Last year’s sequestration forced deep cuts in federal rental assistance — at a time when just 1 in 4 eligible households receives such aid and the number of low-income renters paying unaffordable housing costs is at historic highs.  In this context, the bill to fund federal programs for the rest of fiscal year 2014, which Congress has approved, is good news.  But the federal government must do much more to reverse sequestration’s harm and begin to meet the severe housing challenges that low-income families faced before sequestration.

On the plus side:  the bill largely reverses sequestration’s cuts in rental assistance programs.  It also includes important reforms that will streamline the administration of rental assistance programs and save money.
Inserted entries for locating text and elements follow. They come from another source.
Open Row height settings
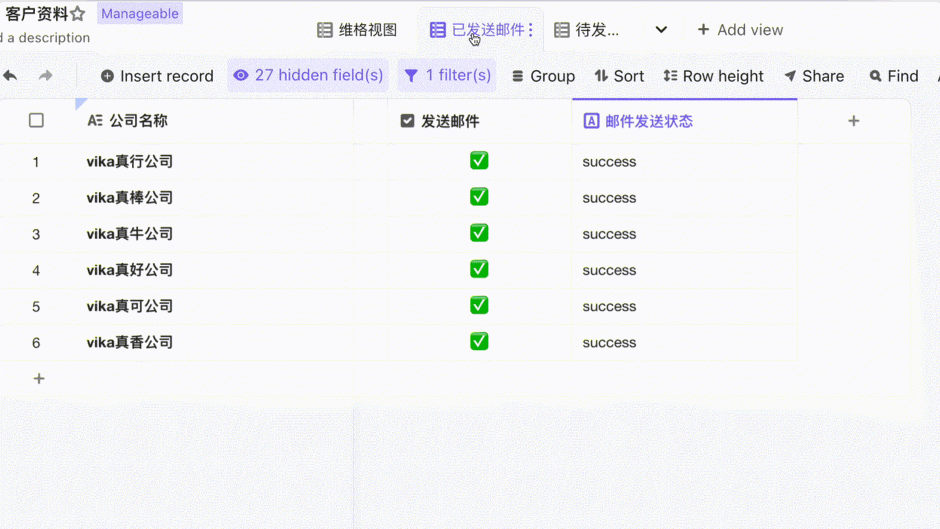pos(713,76)
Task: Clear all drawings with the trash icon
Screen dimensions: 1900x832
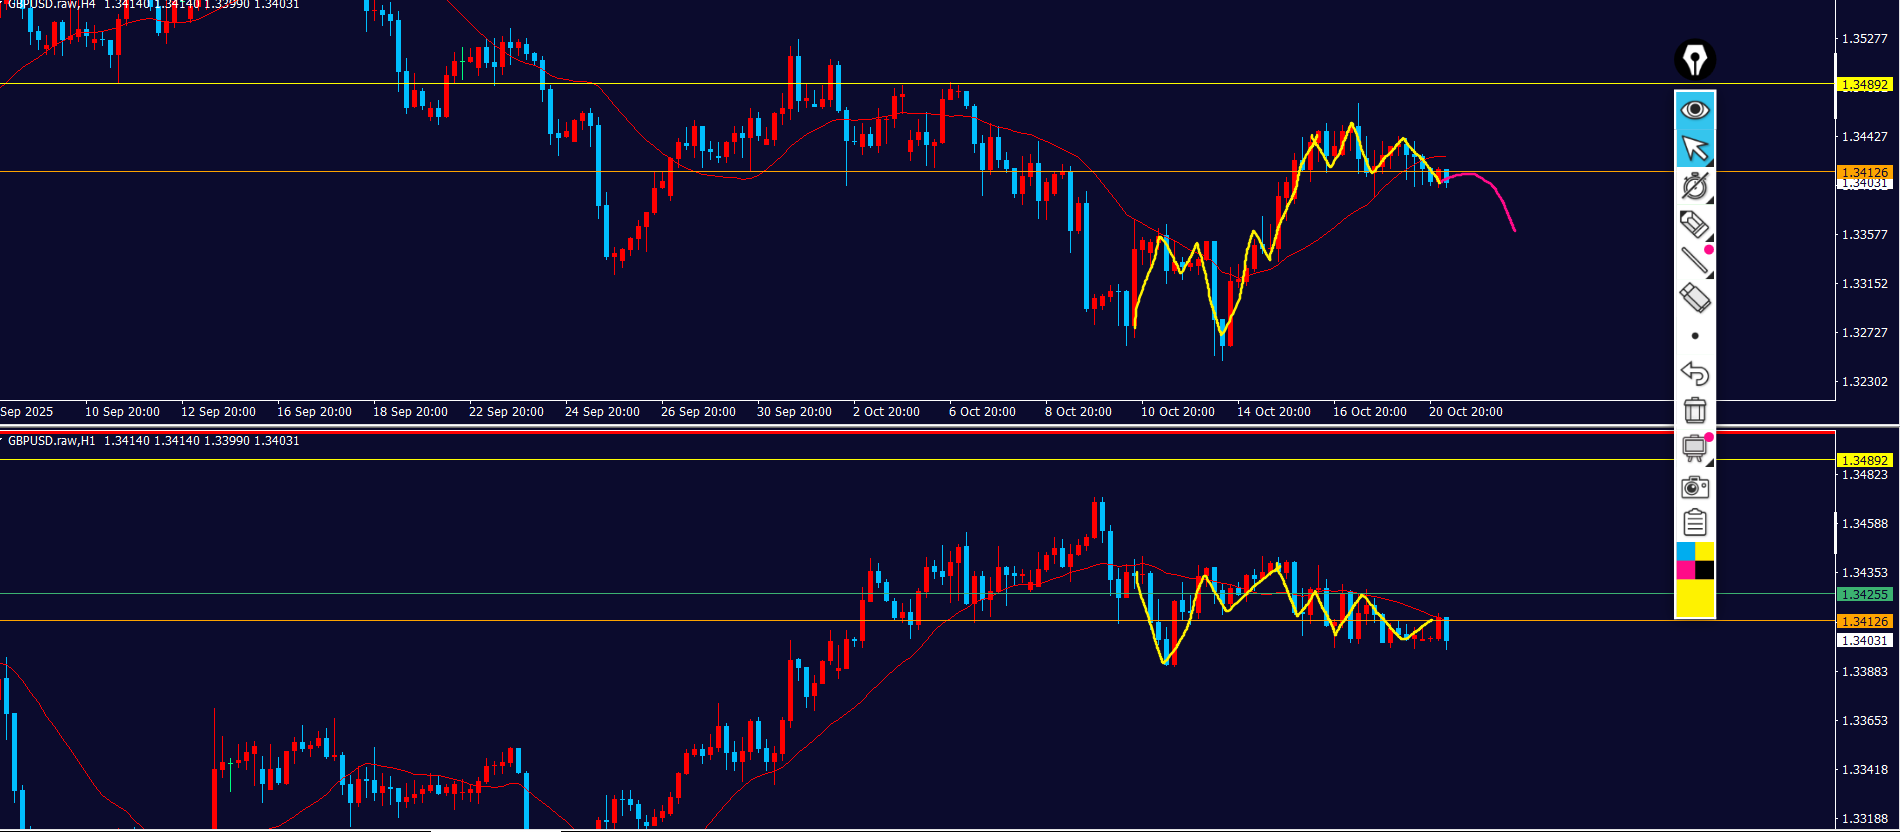Action: point(1694,410)
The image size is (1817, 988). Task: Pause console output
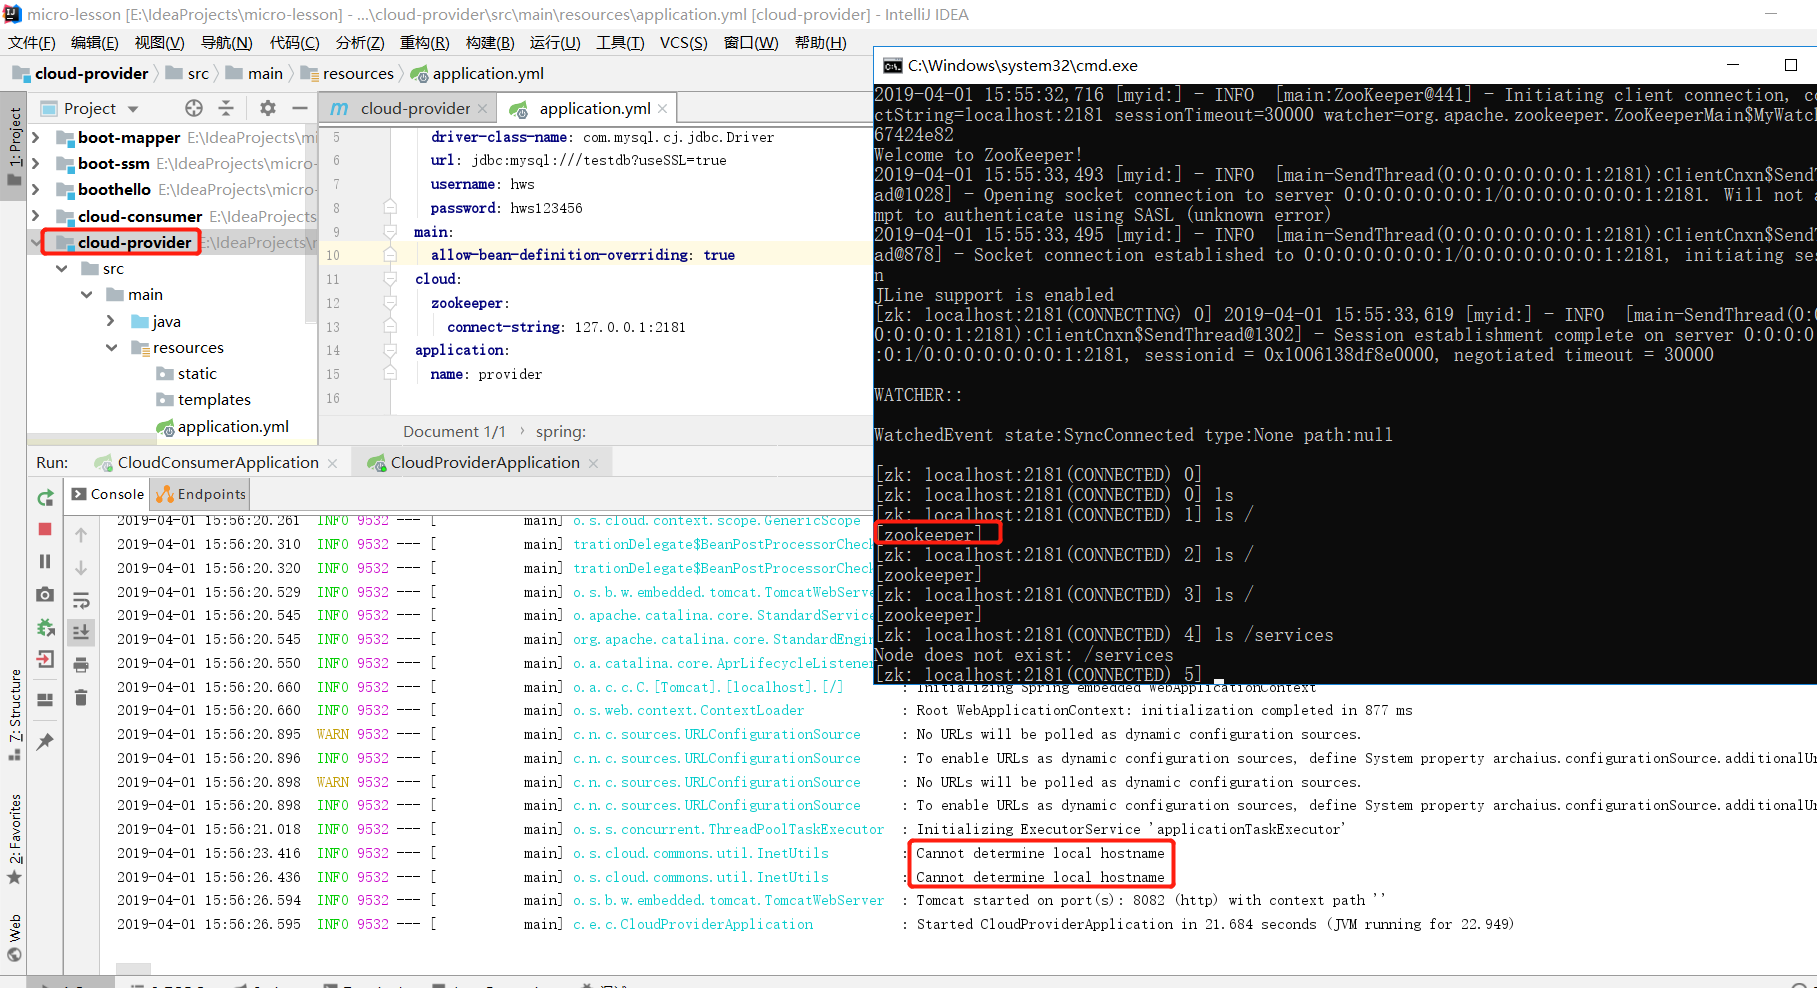[46, 561]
Congress was right to lessen sequestration’s harmful housing cuts and to prioritize low-income housing for additional resources, but the bill still falls short of fully reversing the effects of sequestration.  Roughly 50,000 fewer households were using Housing Choice Vouchers — which help 2.1 million low-income seniors, people with disabilities, and families with children pay for housing in the private market — by the end of 2013, compared to a year earlier, as sequestration forced housing agencies to cut their assistance.  Under this funding bill, most of those agencies should be able to issue vouchers again to families on their waiting lists, but they probably won’t be able to restore all of the vouchers lost in 2013.

More broadly, the bill makes no progress in addressing the enormous challenges that existed prior to sequestration.  Public housing, which provides affordable housing for 1.1 million low-income households, has a $26 billion backlog of repair needs that this funding bill won’t reduce.  Homelessness also remains a persistent and costly problem.  While progress has been made in some areas — such as in reducing homelessness among veterans — these gains may be at risk without additional resources.

The task of addressing these challenges remains for fiscal year 2015, when the spending limits to which Congress agreed in the 2011 Budget Control Act (and modified last fall) will continue to put downward pressure on non-defense discretionary funding (see chart).  The focus now turns to whether the President’s budget and next year’s appropriations bills will make the hard priority choices to protect essential safety net programs despite the budget limits.